How to be a successful Data Engineer in 2021?
Data Engineers are involved in building the infrastructure and architecture for data generation, Data Scientists are concerned with performing mathematics and statistical analysis on the curated data.
Who is a Data Engineer?
Before directly jumping into how to become a successful Data Engineer, let’s understand what exactly Data Engineering is very briefly. Sadly, I have come across many folks who cannot define accurate differences between a Data Engineer (Or a Big Data Engineer) and a Data Scientist. (Yes, this is more common than you’d think!)
Data Engineers are involved in building the infrastructure and architecture for data generation, Data Scientists are concerned with performing mathematics and statistical analysis on the curated data. I know it sounds like all Data Engineers do is:
But, Data Engineers design, create, integrate and optimize the data collected from different sources and apply standardizations, DQMs, business logic transformations and more in the pipeline using Big Data tools. Obviously, if you work at a startup, the line between a DE and a DS is blurred.
To start out as a fresher in the Data Engineering world, it is required that one must either have a bachelor’s degree in technology, science or mathematics. But no matter where you are from, learning software engineering is a must.
Now that we have this out of the way, let’s understand which skills are necessary for a Data Engineer and which skills are cherry on top.
This is the most important factor if you want to land a good data engineering role. You must master these skills first.

Written instruction a: Transcribe the records from the line containing "The height and" through the line containing "click(474, 305)", including both of those lines.

Given data:
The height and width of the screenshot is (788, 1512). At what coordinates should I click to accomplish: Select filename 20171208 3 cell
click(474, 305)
* * *
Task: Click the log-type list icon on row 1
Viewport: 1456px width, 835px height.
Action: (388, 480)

Written instruction b: Restate the article on becoming a successful data engineer word for word, from start to finish.

Task solution a:
The height and width of the screenshot is (788, 1512). At what coordinates should I click to accomplish: Select filename 20171208 3 cell
click(474, 305)

Task solution b:
How to be a successful Data Engineer in 2021?
Data Engineers are involved in building the infrastructure and architecture for data generation, Data Scientists are concerned with performing mathematics and statistical analysis on the curated data.
Who is a Data Engineer?
Before directly jumping into how to become a successful Data Engineer, let’s understand what exactly Data Engineering is very briefly. Sadly, I have come across many folks who cannot define accurate differences between a Data Engineer (Or a Big Data Engineer) and a Data Scientist. (Yes, this is more common than you’d think!)
Data Engineers are involved in building the infrastructure and architecture for data generation, Data Scientists are concerned with performing mathematics and statistical analysis on the curated data. I know it sounds like all Data Engineers do is:
But, Data Engineers design, create, integrate and optimize the data collected from different sources and apply standardizations, DQMs, business logic transformations and more in the pipeline using Big Data tools. Obviously, if you work at a startup, the line between a DE and a DS is blurred.
To start out as a fresher in the Data Engineering world, it is required that one must either have a bachelor’s degree in technology, science or mathematics. But no matter where you are from, learning software engineering is a must.
Now that we have this out of the way, let’s understand which skills are necessary for a Data Engineer and which skills are cherry on top.
This is the most important factor if you want to land a good data engineering role. You must master these skills first.